Dataset records:
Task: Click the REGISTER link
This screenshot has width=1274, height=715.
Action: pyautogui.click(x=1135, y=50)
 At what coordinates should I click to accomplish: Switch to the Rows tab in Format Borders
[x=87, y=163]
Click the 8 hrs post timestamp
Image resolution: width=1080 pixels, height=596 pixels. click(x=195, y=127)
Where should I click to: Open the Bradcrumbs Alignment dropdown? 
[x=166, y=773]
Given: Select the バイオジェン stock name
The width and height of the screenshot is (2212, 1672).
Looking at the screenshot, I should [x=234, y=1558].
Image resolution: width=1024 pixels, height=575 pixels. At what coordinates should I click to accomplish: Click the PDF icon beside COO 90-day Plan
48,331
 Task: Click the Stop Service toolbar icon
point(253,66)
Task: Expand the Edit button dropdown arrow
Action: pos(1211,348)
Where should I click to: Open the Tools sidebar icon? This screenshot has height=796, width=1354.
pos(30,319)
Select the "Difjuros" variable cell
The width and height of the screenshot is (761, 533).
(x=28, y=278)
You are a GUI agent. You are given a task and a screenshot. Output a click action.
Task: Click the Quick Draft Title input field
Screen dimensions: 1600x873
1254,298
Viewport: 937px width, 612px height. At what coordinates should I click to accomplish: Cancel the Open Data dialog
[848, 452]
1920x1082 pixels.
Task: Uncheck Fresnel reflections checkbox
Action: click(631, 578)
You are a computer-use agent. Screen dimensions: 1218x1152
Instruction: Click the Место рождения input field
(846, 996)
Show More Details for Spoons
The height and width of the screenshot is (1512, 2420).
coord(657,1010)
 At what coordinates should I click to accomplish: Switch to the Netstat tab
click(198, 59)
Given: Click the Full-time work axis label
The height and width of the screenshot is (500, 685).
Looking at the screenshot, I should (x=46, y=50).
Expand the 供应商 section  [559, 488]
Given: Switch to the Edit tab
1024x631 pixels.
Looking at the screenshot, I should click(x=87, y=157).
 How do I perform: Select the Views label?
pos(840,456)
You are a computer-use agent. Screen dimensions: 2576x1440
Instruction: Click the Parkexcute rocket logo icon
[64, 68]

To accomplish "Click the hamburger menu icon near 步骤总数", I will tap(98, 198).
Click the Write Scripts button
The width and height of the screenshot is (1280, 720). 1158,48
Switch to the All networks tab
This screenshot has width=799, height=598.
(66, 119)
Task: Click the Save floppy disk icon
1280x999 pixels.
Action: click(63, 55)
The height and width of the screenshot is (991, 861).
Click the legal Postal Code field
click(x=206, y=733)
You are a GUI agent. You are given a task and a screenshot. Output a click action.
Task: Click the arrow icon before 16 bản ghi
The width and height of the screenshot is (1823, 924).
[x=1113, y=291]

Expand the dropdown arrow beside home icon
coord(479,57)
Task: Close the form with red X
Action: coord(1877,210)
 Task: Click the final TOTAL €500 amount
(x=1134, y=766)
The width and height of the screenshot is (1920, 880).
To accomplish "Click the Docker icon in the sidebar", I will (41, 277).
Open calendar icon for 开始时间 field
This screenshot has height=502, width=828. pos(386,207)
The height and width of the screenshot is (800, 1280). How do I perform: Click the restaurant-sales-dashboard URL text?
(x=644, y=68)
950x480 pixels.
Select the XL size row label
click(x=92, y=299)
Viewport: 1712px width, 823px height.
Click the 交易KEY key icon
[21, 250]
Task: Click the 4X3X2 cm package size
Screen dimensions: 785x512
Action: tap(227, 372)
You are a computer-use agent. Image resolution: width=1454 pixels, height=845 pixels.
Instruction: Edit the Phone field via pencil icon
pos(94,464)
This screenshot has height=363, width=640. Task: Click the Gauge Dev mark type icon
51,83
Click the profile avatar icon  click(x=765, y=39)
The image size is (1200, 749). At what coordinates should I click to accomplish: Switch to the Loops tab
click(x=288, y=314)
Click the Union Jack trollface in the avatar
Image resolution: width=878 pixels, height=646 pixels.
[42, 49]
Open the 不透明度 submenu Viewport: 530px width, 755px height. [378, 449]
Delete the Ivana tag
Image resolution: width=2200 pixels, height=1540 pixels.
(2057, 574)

Task details: Reproduce the data between the line holding "You are a computer-use agent. Screen dimensions: 1218x1152" and the line holding "click(198, 59)", inclusive.

Written answer:
You are a computer-use agent. Screen dimensions: 1218x1152
Instruction: Click the Место рождения input field
(846, 996)
Show More Details for Spoons
The height and width of the screenshot is (1512, 2420).
coord(657,1010)
 At what coordinates should I click to accomplish: Switch to the Netstat tab
click(198, 59)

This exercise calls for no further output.